### What the exercise asks
Return every record exactly. Omit nothing.

[Stored data entries]
════════════════
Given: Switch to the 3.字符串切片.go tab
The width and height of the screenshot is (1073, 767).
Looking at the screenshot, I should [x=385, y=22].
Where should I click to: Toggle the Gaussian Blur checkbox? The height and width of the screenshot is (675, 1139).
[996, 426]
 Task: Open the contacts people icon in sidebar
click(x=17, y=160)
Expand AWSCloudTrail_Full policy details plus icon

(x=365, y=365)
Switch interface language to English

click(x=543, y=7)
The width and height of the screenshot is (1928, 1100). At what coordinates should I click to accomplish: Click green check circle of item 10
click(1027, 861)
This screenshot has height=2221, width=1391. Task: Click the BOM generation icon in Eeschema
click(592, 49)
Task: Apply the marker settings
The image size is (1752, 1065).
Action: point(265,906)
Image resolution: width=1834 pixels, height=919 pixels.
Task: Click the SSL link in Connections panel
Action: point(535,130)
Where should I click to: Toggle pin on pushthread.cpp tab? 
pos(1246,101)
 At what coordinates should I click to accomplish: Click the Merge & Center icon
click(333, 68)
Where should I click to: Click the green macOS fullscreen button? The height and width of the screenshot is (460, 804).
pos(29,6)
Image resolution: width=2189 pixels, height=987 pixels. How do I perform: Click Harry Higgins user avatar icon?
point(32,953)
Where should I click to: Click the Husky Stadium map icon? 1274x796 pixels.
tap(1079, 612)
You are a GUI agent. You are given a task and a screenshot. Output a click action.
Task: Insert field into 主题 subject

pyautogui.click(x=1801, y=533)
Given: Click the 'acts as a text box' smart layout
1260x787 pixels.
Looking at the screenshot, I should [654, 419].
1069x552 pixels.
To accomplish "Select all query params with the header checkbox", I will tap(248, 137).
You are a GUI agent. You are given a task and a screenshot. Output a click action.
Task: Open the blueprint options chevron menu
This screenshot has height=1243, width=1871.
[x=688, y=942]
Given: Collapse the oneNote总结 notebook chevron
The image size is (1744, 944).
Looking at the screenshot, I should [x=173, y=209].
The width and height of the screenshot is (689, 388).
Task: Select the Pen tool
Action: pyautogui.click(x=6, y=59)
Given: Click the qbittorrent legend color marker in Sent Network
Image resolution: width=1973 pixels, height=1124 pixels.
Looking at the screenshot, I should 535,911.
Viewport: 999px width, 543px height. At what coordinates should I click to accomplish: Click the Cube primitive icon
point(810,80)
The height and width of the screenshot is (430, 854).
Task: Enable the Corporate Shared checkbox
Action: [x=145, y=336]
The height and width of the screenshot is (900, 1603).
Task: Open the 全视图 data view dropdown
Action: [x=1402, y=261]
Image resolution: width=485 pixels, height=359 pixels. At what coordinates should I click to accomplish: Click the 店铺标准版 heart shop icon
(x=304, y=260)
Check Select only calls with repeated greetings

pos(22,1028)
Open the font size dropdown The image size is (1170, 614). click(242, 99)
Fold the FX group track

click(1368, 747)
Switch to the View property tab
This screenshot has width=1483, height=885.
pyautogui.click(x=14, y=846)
════════════════
### Output of the exercise
Given: Switch to the 3.字符串切片.go tab
The width and height of the screenshot is (1073, 767).
Looking at the screenshot, I should [x=385, y=22].
Where should I click to: Toggle the Gaussian Blur checkbox? The height and width of the screenshot is (675, 1139).
[996, 426]
 Task: Open the contacts people icon in sidebar
click(x=17, y=160)
Expand AWSCloudTrail_Full policy details plus icon

(x=365, y=365)
Switch interface language to English

click(x=543, y=7)
The width and height of the screenshot is (1928, 1100). At what coordinates should I click to accomplish: Click green check circle of item 10
click(1027, 861)
This screenshot has height=2221, width=1391. Task: Click the BOM generation icon in Eeschema
click(592, 49)
Task: Apply the marker settings
The image size is (1752, 1065).
Action: point(265,906)
Image resolution: width=1834 pixels, height=919 pixels.
Task: Click the SSL link in Connections panel
Action: point(535,130)
Where should I click to: Toggle pin on pushthread.cpp tab? 
pos(1246,101)
 At what coordinates should I click to accomplish: Click the Merge & Center icon
click(333, 68)
Where should I click to: Click the green macOS fullscreen button? The height and width of the screenshot is (460, 804).
pos(29,6)
Image resolution: width=2189 pixels, height=987 pixels. How do I perform: Click Harry Higgins user avatar icon?
point(32,953)
Where should I click to: Click the Husky Stadium map icon? 1274x796 pixels.
tap(1079, 612)
You are a GUI agent. You are given a task and a screenshot. Output a click action.
Task: Insert field into 主题 subject

pyautogui.click(x=1801, y=533)
Given: Click the 'acts as a text box' smart layout
1260x787 pixels.
Looking at the screenshot, I should [654, 419].
1069x552 pixels.
To accomplish "Select all query params with the header checkbox", I will tap(248, 137).
You are a GUI agent. You are given a task and a screenshot. Output a click action.
Task: Open the blueprint options chevron menu
This screenshot has height=1243, width=1871.
[x=688, y=942]
Given: Collapse the oneNote总结 notebook chevron
The image size is (1744, 944).
Looking at the screenshot, I should [x=173, y=209].
The width and height of the screenshot is (689, 388).
Task: Select the Pen tool
Action: pyautogui.click(x=6, y=59)
Given: Click the qbittorrent legend color marker in Sent Network
Image resolution: width=1973 pixels, height=1124 pixels.
Looking at the screenshot, I should 535,911.
Viewport: 999px width, 543px height. At what coordinates should I click to accomplish: Click the Cube primitive icon
point(810,80)
The height and width of the screenshot is (430, 854).
Task: Enable the Corporate Shared checkbox
Action: [x=145, y=336]
The height and width of the screenshot is (900, 1603).
Task: Open the 全视图 data view dropdown
Action: [x=1402, y=261]
Image resolution: width=485 pixels, height=359 pixels. At what coordinates should I click to accomplish: Click the 店铺标准版 heart shop icon
(x=304, y=260)
Check Select only calls with repeated greetings

pos(22,1028)
Open the font size dropdown The image size is (1170, 614). click(242, 99)
Fold the FX group track

click(1368, 747)
Switch to the View property tab
This screenshot has width=1483, height=885.
pyautogui.click(x=14, y=846)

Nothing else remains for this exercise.